Note this command needs cellenics rds tunnel running in another tab to work. By default, cellenics rds tunnel connects to staging. If you want to use production you need to specify it with the -i option (cellenics rds tunnel -i production).

account

A set of helper commands to aid with managing Cellenics account information (creating user accounts, changing passwords). See cellenics account --help for more information, parameters and default values. Needs environmental variables COGNITO_PRODUCTION_POOL and/or COGNITO_STAGING_POOL.

rds

Includes many rds connection-related mechanisms. See cellenics rds --help for more details.

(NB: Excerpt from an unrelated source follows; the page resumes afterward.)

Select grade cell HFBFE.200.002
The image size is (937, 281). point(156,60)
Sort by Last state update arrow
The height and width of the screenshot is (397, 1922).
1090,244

In order to run these you will need the following tools installed:

installing

jq brew install jq

psql brew install postgresql

aws ssm cli

curl "https://s3.amazonaws.com/session-manager-downloads/plugin/latest/mac/sessionmanager-bundle.zip" -o "sessionmanager-bundle.zip"
unzip sessionmanager-bundle.zip
sudo /usr/local/bin/python3.6 sessionmanager-bundle/install -i /usr/local/sessionmanagerplugin -b /usr/local/bin/session-manager-plugin

These commands have a --profile (-p) parameter that represents one of the credential sets stored usually in ~/.aws/credentials. By adding more than one credential set here, you can run, for example, cellenics rds tunnel -p {first_profile_name} -lp 5432 cellenics rds tunnel -p {second_profile_name} -lp 5433

This will establish 2 tunnels that can be used to connect to the dbs in the first and second accounts corresponding to the profiles simultaneously.

rds tunnel

Sets up an ssh tunneling/port forwarding session for the rds server in a given environment.

Example: set up an ssh tunnel to one of the staging rds endpoints cellenics rds tunnel -i staging

rds run

Run a command in the database cluster using IAM if necessary. Important: If you're not trying to connect in development, you'll need to run cellenics rds tunnel -i staging first in a different terminal.

Example: login into postgre console in staging cellenics rds run psql

Example: dump the in staging cellenics rds run psql

See cellenics rds run --help for more details.

rds migrator

Run Knex migration commands for development and staged environments.

Example: Migrate development database (inframock must be running) cellenics rds migrator

Example: Undo last migration in development (inframock must be running) cellenics rds migrator -- migrate:down

Example: Migrate database in staged environment cellenics rds migrator -i staging -s <sandbox_id>

Example: Rollback all migrations in staged environment cellenics rds migrator -i staging -s <sandbox_id> -- migrate:rollback --all

See cellenics rds migrator --help for more details.